Je n'ai pas regardé. Je n'en avais pas besoin. Les sons suffisaient à graver l'image dans mon esprit pour toujours.
J'ai tourné les talons et suis retournée à ma propre voiture sans un bruit.
La portière passager s'est ouverte à mon approche. Le Bêta Walter était assis à l'intérieur, son expression aussi impassible que la pierre. Il tenait une petite caméra de qualité professionnelle. Une minuscule lumière rouge clignotait, indiquant qu'elle enregistrait.
« J'ai tout », dit-il, sa voix un grondement sourd. « Vidéo et audio haute définition. »
Une vague de nausée m'a submergée, si forte que j'ai dû m'agripper à la poignée de la portière pour me stabiliser. La douleur était une chose physique, un poids écrasant sur ma poitrine qui rendait la respiration difficile. Je l'ai refoulée, l'enfermant dans le coffre-fort glacial où je gardais mes émotions.
« Envoie-moi le fichier », ai-je ordonné, ma voix rauque.
Alors que je me glissais sur le siège conducteur, un puissant message par Lien Spirituel a traversé mes pensées. Ce n'était pas une demande ; c'était un ordre, imprégné de la force indéniable du Commandement d'un Alpha.

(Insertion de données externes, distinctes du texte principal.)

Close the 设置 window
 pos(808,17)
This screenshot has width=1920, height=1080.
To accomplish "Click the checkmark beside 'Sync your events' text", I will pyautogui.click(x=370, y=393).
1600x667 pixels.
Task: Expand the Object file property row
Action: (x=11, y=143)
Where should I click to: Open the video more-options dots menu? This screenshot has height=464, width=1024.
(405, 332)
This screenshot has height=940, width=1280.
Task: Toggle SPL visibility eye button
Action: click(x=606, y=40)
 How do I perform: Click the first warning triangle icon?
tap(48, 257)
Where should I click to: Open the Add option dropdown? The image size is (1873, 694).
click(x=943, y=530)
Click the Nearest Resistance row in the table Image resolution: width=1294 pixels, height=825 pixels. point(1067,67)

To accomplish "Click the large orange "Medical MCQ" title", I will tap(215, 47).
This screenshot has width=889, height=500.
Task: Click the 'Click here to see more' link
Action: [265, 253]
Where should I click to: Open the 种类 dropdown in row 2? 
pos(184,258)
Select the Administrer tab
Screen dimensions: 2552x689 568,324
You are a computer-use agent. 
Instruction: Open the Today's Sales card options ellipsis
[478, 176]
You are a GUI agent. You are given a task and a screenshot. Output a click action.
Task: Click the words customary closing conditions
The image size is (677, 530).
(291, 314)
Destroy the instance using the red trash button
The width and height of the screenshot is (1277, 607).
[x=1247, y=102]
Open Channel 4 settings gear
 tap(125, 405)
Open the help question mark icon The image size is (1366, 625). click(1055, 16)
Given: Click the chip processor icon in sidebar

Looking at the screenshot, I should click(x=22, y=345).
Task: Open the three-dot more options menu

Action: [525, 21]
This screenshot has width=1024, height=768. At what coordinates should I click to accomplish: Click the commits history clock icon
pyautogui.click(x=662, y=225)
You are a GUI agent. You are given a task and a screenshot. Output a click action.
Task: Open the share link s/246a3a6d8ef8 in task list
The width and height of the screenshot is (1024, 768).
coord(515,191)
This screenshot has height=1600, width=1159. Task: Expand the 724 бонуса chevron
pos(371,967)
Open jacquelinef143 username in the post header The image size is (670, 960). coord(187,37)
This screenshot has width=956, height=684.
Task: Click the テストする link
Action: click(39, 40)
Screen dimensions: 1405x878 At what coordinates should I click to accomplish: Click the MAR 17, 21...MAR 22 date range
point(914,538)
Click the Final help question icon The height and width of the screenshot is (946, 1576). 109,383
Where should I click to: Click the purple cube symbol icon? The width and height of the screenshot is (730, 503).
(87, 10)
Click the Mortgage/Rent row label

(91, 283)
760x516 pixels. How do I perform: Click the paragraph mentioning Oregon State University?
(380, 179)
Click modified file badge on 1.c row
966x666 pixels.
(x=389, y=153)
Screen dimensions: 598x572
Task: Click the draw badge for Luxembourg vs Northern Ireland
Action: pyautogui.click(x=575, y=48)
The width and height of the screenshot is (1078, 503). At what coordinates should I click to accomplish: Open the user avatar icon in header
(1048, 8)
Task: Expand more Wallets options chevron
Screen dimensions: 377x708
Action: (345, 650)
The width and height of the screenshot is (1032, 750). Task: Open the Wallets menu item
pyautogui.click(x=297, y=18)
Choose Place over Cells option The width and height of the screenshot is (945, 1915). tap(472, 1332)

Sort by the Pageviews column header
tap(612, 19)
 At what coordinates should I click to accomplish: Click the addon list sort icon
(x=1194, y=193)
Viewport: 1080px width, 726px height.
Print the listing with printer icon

« Isabelle », la voix du père de Richard, l'Alpha Danny, a retenti dans ma tête. « Tu vas immédiatement transférer tous les fichiers, notes et contacts liés au projet AO3 à Eva Marsh. Fais-le maintenant. »
Ma louve n'a pas gémi. Elle s'est tue, un silence froid et dangereux s'installant dans mon âme. Le commandement n'a pas forcé la soumission ; il a coupé le dernier fil. C'était la dernière coupure. Le dernier fil de loyauté que j'avais envers la meute du Val-Sombre venait d'être sectionné.
Soit.
Je suis retournée au manoir de la meute, mon visage un masque de froide indifférence. Je suis entrée dans le bureau principal, j'ai transféré chaque octet de données de mon disque personnel au serveur de la meute, puis, d'un dernier clic, j'ai envoyé un e-mail au conseil administratif de la meute.
C'était une demande formelle pour rompre mes liens avec la meute du Val-Sombre.
L'approbation est arrivée en quelques minutes. La mère de Richard, la Luna Savannah, devait l'attendre. Elle avait toujours voulu que je parte, avait toujours soutenu Eva comme une partenaire plus appropriée pour son fils.
En sortant du bureau, portant une petite boîte avec les quelques objets personnels que j'y avais gardés, je suis tombée nez à nez avec elle.
La Luna Savannah se tenait là, les bras croisés, un sourire suffisant et méprisant sur le visage. « Tu pars si tôt, Isabelle ? Ne laisse pas la porte te claquer au nez en sortant. »
Elle m'a toisée de haut en bas, son regard rempli de mépris. « Tu devrais apprendre ta place. Une fois que tu seras unie à Richard, ton seul travail sera d'être une bonne Luna et de produire des louveteaux forts. Ces bêtises d'affaires sont inconvenantes. Laisse ça aux Alphas. »
Ses mots étaient censés me piquer, mais je n'ai ressenti qu'une pitié froide et glaçante pour son ignorance.
Elle n'avait aucune idée de ce qui allait arriver.